The dog and I rounded a slight rise or outcropping of granite and came into a natural ampitheater of smooth granite boulders and bowls worn into the stone. Gathered here and there others sat and talked quietly or meditated. I chose a spot before a raised alter or stupa-like structure to sit down and the big brown dog curled up behind me making a soft warm back rest. The dog seemed to dose off.

Now I realized that I'd come to listen to a dharma talk, but teacher was unknown to me and not from any Tibetan school. He was a Zen teacher.
He began the talk by example. With out words, he held a small empty box about the size and strength of a shoe box, carefully he used some colored tissue paper that seemed to just appear from nowhere to wrap the box up like a festive birthday present.
Then just as carefully, he began to fold himself up just like the tissue paper into an ever smaller and smaller oblong shape until at last he folded his own head and shoulders into the "box" of himself, and he was gone. The nature of 'emptiness' illustrated, albeit quite literally.
With deep respect for the lesson given I stood up and wandered over to the area where some 'vendors' had put out some crafts for sale. It was something like a very small scale Grateful Dead post-concert parking lot, where hippies or rather grandchildren of hippies sell burritos and t-shirts.
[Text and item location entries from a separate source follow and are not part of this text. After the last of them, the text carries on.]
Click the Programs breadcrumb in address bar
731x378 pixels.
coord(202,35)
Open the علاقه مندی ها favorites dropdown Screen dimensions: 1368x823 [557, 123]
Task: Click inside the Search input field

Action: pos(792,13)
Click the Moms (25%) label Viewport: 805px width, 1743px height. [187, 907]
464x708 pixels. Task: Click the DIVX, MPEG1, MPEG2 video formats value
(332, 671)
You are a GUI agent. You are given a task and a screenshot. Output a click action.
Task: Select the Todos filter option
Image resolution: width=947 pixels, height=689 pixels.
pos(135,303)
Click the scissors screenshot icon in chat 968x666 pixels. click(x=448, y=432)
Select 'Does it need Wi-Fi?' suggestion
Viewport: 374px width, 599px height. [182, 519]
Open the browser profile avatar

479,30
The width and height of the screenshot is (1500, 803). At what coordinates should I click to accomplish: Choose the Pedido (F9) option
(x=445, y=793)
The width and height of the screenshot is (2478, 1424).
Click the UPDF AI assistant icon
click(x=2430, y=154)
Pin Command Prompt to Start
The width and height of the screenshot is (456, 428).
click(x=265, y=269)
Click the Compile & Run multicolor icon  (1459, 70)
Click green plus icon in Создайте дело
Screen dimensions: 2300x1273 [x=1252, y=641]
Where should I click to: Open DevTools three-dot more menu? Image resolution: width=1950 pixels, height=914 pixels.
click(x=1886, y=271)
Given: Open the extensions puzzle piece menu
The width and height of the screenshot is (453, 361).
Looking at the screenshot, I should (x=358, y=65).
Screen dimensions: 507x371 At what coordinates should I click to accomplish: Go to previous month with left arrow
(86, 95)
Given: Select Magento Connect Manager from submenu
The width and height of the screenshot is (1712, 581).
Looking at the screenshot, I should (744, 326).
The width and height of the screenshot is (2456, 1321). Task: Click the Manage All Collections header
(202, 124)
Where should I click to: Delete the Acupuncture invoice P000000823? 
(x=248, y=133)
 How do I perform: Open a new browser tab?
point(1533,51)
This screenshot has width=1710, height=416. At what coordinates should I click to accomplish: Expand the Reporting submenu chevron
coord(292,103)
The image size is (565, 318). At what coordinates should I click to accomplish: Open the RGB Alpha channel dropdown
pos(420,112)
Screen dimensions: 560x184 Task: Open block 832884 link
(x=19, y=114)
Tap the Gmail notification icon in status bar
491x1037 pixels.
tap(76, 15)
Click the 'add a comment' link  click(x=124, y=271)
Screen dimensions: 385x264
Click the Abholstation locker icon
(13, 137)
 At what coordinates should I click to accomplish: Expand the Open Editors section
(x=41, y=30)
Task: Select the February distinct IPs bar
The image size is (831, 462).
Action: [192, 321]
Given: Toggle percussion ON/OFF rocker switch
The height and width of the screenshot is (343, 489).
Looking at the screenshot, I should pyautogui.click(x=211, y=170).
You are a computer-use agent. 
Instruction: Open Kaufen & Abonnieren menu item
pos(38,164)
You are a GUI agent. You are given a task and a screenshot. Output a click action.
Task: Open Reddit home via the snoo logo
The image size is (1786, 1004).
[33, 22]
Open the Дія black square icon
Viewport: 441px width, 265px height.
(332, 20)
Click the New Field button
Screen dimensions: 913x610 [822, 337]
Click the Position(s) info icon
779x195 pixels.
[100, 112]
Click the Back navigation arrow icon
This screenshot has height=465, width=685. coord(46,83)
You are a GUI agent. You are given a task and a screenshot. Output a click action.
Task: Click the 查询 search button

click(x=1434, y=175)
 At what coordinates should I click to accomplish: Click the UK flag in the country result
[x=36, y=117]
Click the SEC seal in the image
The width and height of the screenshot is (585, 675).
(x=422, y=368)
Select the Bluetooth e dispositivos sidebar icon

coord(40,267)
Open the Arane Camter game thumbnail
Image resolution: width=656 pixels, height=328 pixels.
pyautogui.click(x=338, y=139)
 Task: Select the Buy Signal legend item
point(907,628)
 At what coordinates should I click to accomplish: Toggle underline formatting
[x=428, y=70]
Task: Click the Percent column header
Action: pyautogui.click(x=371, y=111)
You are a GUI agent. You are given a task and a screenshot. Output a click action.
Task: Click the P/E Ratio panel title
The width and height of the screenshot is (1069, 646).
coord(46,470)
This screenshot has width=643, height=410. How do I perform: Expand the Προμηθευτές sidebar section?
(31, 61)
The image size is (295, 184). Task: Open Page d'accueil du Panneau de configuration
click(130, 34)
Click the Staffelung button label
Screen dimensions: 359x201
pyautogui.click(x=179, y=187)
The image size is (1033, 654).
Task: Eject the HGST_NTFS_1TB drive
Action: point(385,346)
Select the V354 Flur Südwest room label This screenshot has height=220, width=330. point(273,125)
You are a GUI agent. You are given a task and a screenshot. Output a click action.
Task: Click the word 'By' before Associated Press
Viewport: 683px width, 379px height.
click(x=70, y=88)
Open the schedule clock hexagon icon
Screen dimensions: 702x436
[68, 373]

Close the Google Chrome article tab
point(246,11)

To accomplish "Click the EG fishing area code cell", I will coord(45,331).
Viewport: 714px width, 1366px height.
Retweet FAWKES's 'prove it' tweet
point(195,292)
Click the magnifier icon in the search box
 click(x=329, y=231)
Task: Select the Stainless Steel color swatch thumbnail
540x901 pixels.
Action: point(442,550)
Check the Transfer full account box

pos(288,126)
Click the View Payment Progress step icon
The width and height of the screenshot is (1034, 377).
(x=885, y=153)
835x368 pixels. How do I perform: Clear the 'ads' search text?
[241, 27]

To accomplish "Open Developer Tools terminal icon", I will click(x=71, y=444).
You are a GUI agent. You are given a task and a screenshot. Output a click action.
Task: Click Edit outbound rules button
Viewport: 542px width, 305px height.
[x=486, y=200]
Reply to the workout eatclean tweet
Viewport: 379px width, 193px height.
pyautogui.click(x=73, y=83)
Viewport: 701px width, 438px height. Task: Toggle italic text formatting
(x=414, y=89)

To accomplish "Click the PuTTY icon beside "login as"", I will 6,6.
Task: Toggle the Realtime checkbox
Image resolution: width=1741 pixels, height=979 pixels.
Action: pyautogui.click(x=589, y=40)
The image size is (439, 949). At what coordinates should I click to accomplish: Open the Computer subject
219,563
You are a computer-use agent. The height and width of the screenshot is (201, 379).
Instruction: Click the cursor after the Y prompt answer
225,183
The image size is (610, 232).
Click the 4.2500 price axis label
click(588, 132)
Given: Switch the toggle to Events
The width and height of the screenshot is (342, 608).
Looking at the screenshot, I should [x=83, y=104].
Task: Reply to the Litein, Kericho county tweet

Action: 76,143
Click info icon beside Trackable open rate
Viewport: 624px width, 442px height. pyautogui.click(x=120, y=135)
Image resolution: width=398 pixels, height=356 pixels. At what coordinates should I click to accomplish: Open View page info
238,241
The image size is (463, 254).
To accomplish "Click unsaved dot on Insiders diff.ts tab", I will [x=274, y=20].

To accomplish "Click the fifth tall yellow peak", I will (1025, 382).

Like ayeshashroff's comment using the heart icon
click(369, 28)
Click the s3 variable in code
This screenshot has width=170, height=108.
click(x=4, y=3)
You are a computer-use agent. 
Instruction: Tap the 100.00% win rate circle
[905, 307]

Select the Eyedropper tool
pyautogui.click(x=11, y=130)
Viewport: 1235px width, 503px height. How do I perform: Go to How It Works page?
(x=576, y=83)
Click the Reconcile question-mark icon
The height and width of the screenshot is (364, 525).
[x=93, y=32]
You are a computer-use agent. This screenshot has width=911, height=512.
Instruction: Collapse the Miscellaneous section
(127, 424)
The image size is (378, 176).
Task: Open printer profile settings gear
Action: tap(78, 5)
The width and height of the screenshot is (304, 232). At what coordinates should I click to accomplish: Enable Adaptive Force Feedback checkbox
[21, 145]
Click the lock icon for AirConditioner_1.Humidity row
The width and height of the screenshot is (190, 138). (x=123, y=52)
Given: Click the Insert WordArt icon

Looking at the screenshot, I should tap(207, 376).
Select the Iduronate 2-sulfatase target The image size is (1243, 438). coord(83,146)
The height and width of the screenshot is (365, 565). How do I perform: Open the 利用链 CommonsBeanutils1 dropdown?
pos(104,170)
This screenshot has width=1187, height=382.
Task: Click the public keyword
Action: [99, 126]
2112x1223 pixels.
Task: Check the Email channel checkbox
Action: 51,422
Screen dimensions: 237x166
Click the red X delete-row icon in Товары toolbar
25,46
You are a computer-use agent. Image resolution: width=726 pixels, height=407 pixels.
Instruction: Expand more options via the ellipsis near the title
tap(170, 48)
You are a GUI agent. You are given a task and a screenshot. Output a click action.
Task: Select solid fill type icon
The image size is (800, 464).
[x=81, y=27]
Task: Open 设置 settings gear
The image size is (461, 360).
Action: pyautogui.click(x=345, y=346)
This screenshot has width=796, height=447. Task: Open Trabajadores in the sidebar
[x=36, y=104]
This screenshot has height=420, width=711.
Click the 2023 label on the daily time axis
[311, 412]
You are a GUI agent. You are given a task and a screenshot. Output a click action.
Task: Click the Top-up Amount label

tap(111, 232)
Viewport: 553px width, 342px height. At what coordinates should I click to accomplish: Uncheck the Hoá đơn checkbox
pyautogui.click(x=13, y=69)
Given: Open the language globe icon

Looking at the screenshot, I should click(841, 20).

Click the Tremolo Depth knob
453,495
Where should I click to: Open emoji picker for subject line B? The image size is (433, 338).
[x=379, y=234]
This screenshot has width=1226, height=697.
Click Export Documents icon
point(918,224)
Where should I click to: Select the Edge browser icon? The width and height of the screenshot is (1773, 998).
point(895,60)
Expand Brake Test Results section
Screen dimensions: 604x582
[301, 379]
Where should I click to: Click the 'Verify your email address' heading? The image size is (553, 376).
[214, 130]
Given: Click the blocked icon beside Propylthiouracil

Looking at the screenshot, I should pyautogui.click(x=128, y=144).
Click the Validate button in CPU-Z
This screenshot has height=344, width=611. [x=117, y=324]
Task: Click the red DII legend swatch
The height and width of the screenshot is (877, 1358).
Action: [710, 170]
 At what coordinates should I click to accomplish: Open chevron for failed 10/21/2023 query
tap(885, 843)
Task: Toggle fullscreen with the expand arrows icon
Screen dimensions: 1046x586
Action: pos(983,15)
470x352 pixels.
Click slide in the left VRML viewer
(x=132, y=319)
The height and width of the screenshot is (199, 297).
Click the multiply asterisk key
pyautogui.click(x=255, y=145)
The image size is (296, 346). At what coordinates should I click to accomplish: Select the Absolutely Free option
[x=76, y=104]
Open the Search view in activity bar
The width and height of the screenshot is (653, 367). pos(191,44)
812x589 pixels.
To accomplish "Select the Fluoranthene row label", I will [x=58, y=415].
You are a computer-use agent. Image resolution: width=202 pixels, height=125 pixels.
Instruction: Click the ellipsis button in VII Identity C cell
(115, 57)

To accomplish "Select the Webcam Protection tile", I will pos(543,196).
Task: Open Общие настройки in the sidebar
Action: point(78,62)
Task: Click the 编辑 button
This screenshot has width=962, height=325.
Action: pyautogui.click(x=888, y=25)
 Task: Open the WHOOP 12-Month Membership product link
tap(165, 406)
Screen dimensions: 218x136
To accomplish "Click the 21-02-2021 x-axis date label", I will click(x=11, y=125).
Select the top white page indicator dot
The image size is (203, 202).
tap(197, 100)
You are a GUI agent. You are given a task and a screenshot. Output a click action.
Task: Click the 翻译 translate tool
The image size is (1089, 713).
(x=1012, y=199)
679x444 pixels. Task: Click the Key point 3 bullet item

The items in this 'venue' though were metal bowls, kachinas, and Navajo sand-painting and luminarios. I was attracted to a small doll with black hair and eyes and brightly colored dress. When I picked her up, she made an amazing tinkling bell sound like crystal rain falling. The sound the doll made was alive, not mechanical. I turned her upside down and under the frilly white skirts of her little dress I could see what she was 'made out of'. Her body was a shiny brass wind-horse, layers of prayer flags and diamonds. I felt delighted.
I then woke up very softly and with a sense of an ancient passage of time, I could still picture the dream scene as if I were in both worlds at once. My present bedroom and high on the mountain stupa with the little doll and the big brown dog.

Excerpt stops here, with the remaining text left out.